Con l'addio definitivo di Kakà al Milan (anche se con i ripensamenti dell'asso paulista non si può mai sapere) si chiude l'esperienza rossonera della famiglia Leite.

Sì, perché se l'uomo che più si è distinto con la maglia del Diavolo resta l'amatissimo Ricardo (307 presenze, 104 gol, lo scudetto del 2004 e il magico 2007 con Champions League, Mondiale per Club e Pallone d'Oro tra i ricordi più belli), qualcuno si ricorderà che anche il fratello è stato un tesserato del club. Il termine 'tesserato' al posto di 'giocatore' non è casuale. Perché la figura fatta dal piccolo della famiglia fu tutt'altro che memorabile.

L'impatto avuto da Kakà nel Milan già al primo anno (e soprattutto il peso di papà Bosco Leite, abilissimo procuratore dei due brasiliani) si fece sentire, così nel 2004 il Diavolo acquistò Rodrigo Izecson dos Santos Leite, 19enne difensore dai grandi mezzi fisici e dalle grandi speranze. Interessante anche la storia che lo legava al fratello.

Kakà, infatti, diventò noto con questo nomignolo proprio perché era così che il fratello pronunciava Ricardo in tenerissima età. Favore ricambiato: fu infatti il futuro Pallone d'Oro a decidere l'appellativo che avrebbe accompagnato per tutta la carriera il giovane di casa. Che per tutti sarebbe diventato Digao (che in italiano suona come 'Rodrigone').

Digao, al suo arrivo in Italia, dovette essere prestato alla Sampdoria (il Milan non poteva tesserarlo in quanto extracomunitario). In un anno non avrebbe mai esordito nel massimo campionato.

Poco male, il Milan credeva ancora in lui e penso nelle successive stagioni di girarlo in cadetteria, all'ambizioso Rimini, per fargli maturare la giusta esperienza. E l'esperimento sembrò funzionare: dopo un primo anno di apprendistato (con soli 6 gettoni in serie B), nella seconda stagione Digao riuscì a conquistarsi un po' di spazio in più, giocando 17 volte.

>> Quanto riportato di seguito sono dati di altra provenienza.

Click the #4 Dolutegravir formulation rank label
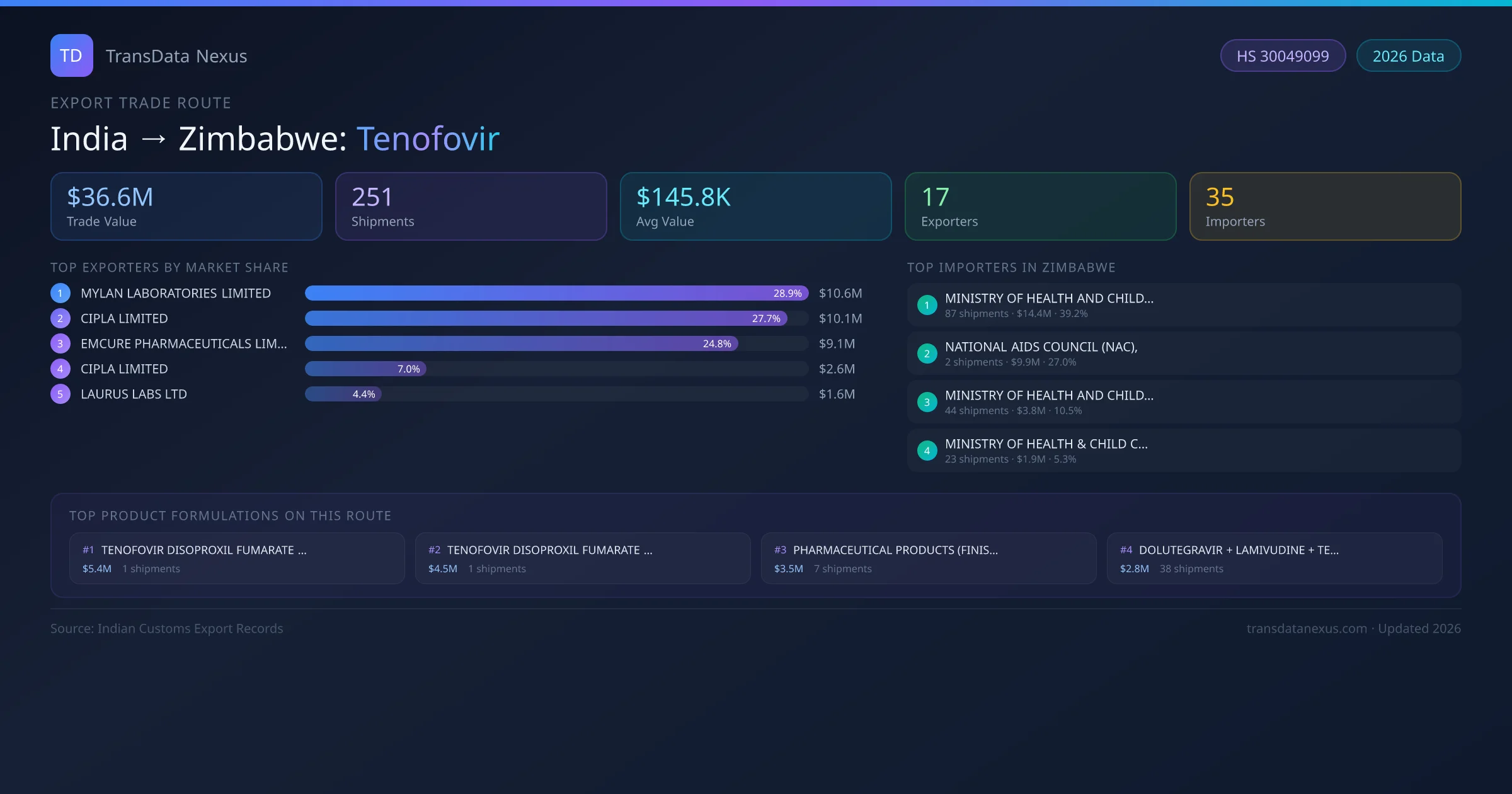click(x=1126, y=550)
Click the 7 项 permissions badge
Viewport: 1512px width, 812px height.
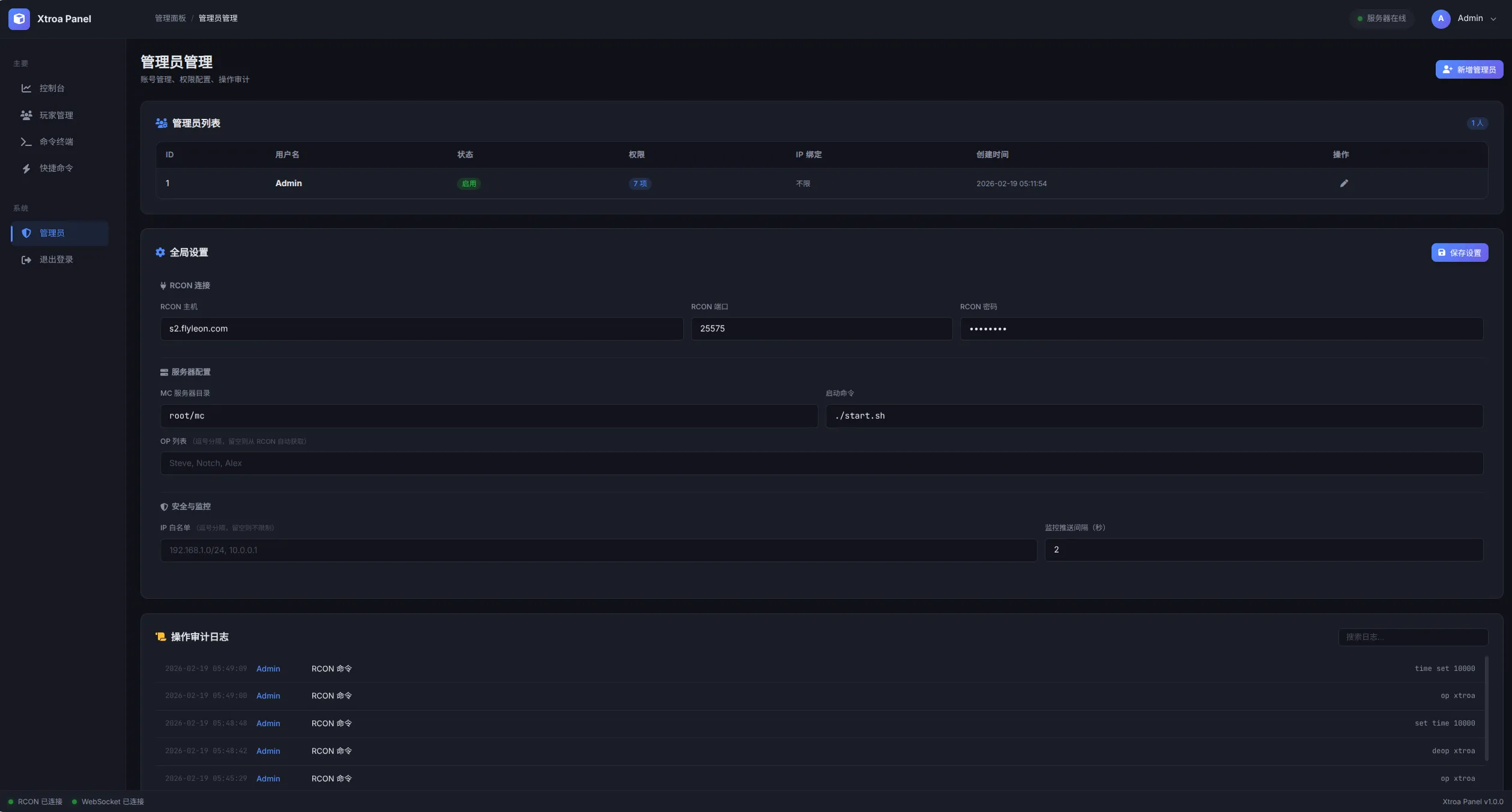tap(640, 184)
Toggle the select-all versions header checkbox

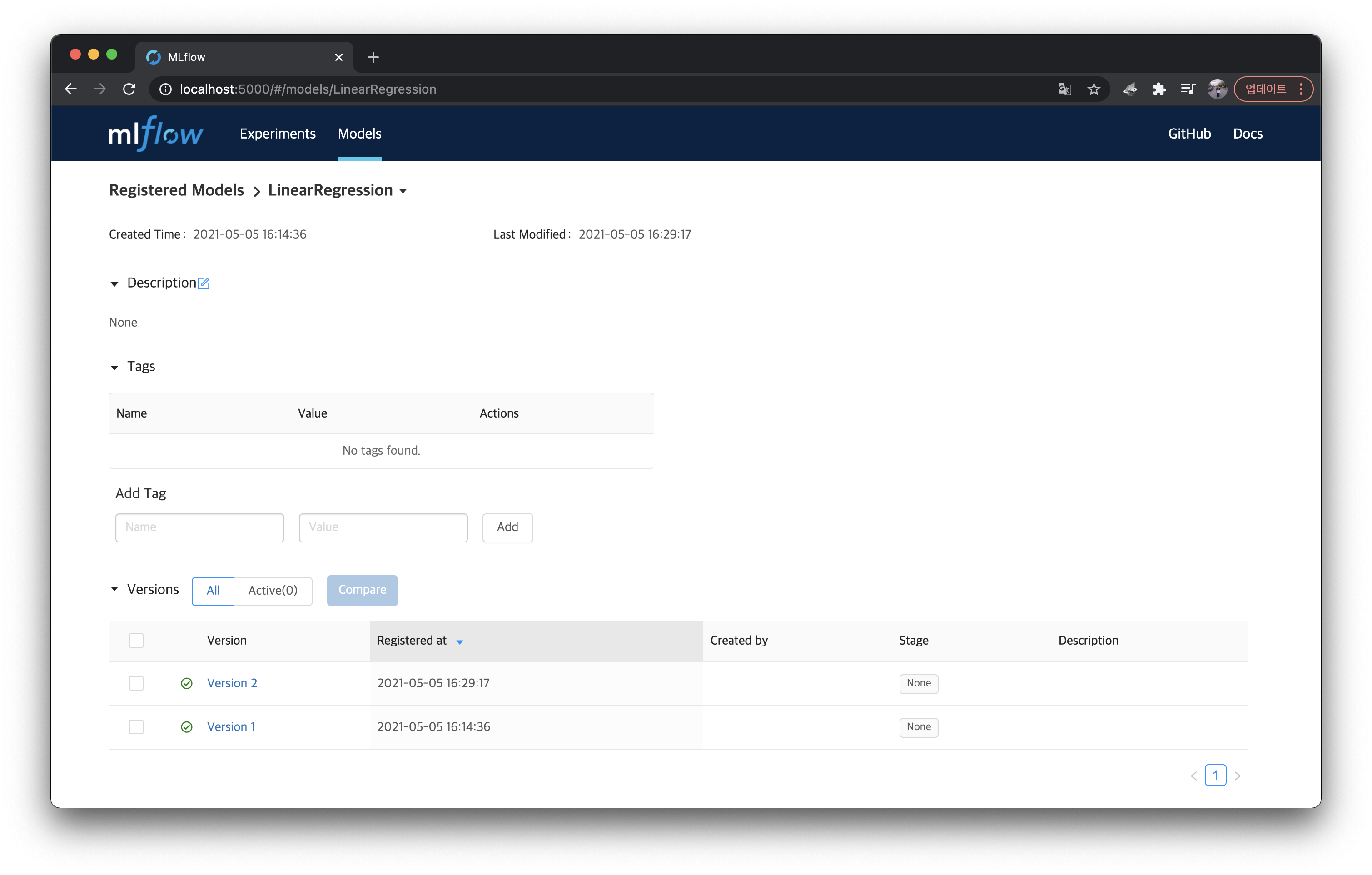pyautogui.click(x=136, y=640)
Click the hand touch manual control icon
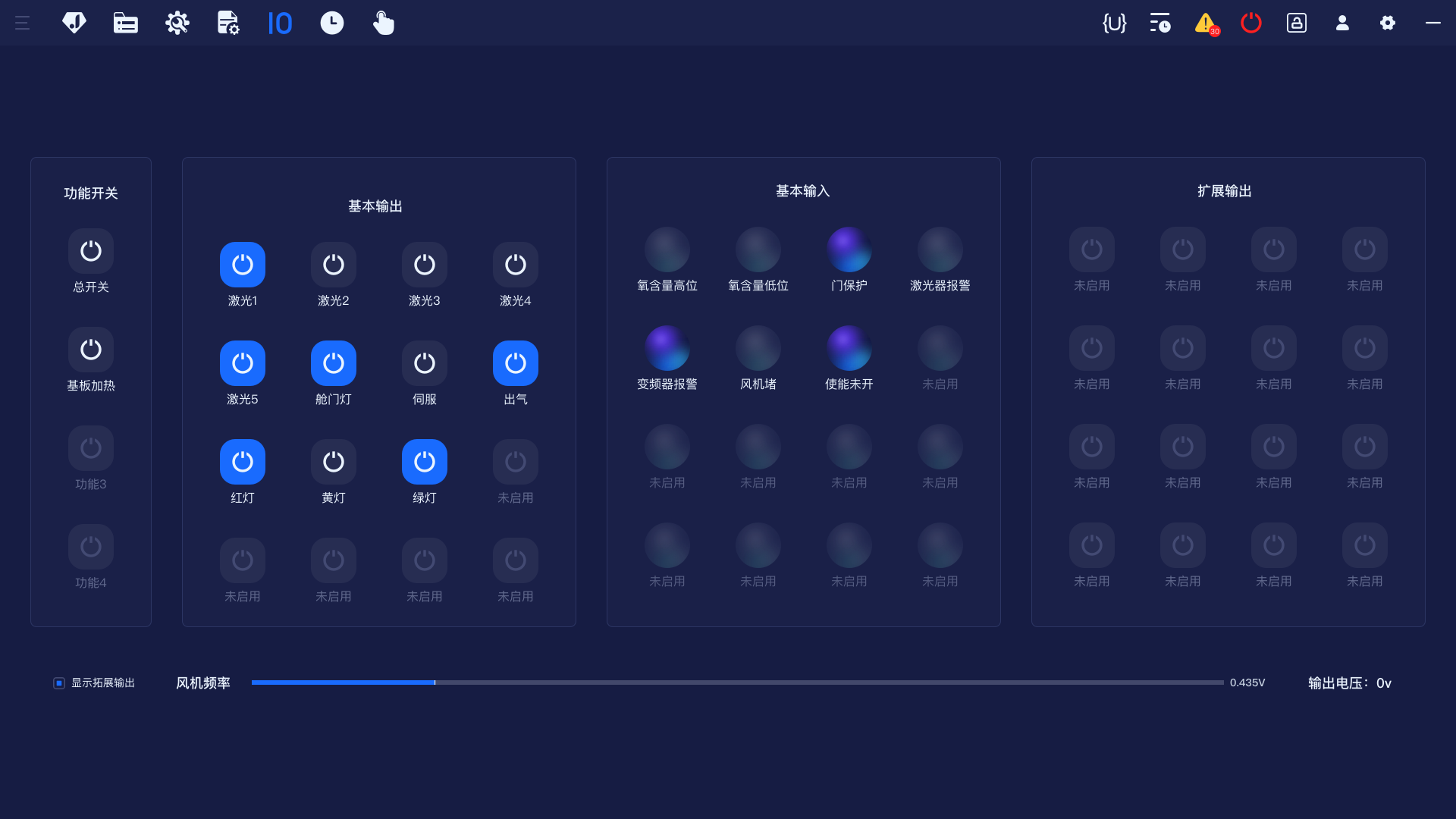This screenshot has width=1456, height=819. pyautogui.click(x=383, y=23)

Nel frattempo era arrivato il 2007, come detto l'anno d'oro di Kakà. E il ricongiungimento a Milanello dei due fratelli sembrava inevitabile. L'innesto in prima squadra del difensore che aveva in comune con il campione i lineamenti ma non la classe, però, fu tra il comico e il tragico. Vide il campo in sole tre occasioni. Una in campionato contro la Lazio e due in Coppa Italia contro il Catania, rivelandosi ampiamente il peggiore in campo soprattutto in occasione del 2-1 degli etnei, compartecipando a entrambe le reti avversarie.

L'ultimo atto arrivò nell'estate successiva, quando fu tra i principali responsabili del cappotto rossonero rimediato in amichevole al cospetto del Chelsea (5-0 senza storia a favore dei 'Blues'). La conseguenza fu la cessione in prestito in Belgio, allo Standard Liegi. Dove il suo calvario continuò: 0 presenze in una stagione caratterizzata soltanto da un grave infortunio al ginocchio.

Nel 2009, poi, si consumò il primo divorzio tra il Milan e Kakà che, dopo una lunga telenovela di mercato con il Manchester City a gennaio (finita con la permanenza in rossonero), lasciò in estate per il Real Madrid (a una cifra peraltro decisamente inferiore rispetto a quanto avrebbero offerto gli inglesi). E Digao? Le speranze del popolo rossonero che fosse spedito in Spagna un pacchetto comprendente l'intera famiglia Leite furono drammaticamente smentite dai fatti.

Così Digao finì in prestito prima per sei mesi al Lecce, quindi per lo stesso periodo al Crotone. Presenze complessive in campo: due. L'addio all'Italia era vicino e si consumò nel 2010. Ma non era l'aria dello Stivale a nuocere all'omai non più giovanené tantomeno speranza Rodrigo. Anche nella terza serie portoghese, al Penafiel, non giocò mai.

E dopo altre due stagioni senza mai scendere in campo, a 27 anni decise di dire basta, dopo otto anni di carriera conditi dalle bellezza di 38 partite disputate. Anticipando almeno in un ambito il fratellone Kakà: fu infatti il primo della famiglia a sbarcare nella MLS americana, nel suo caso ai New York Red Bulls. Purtroppo anche laggiù nessuno si ricorda di lui.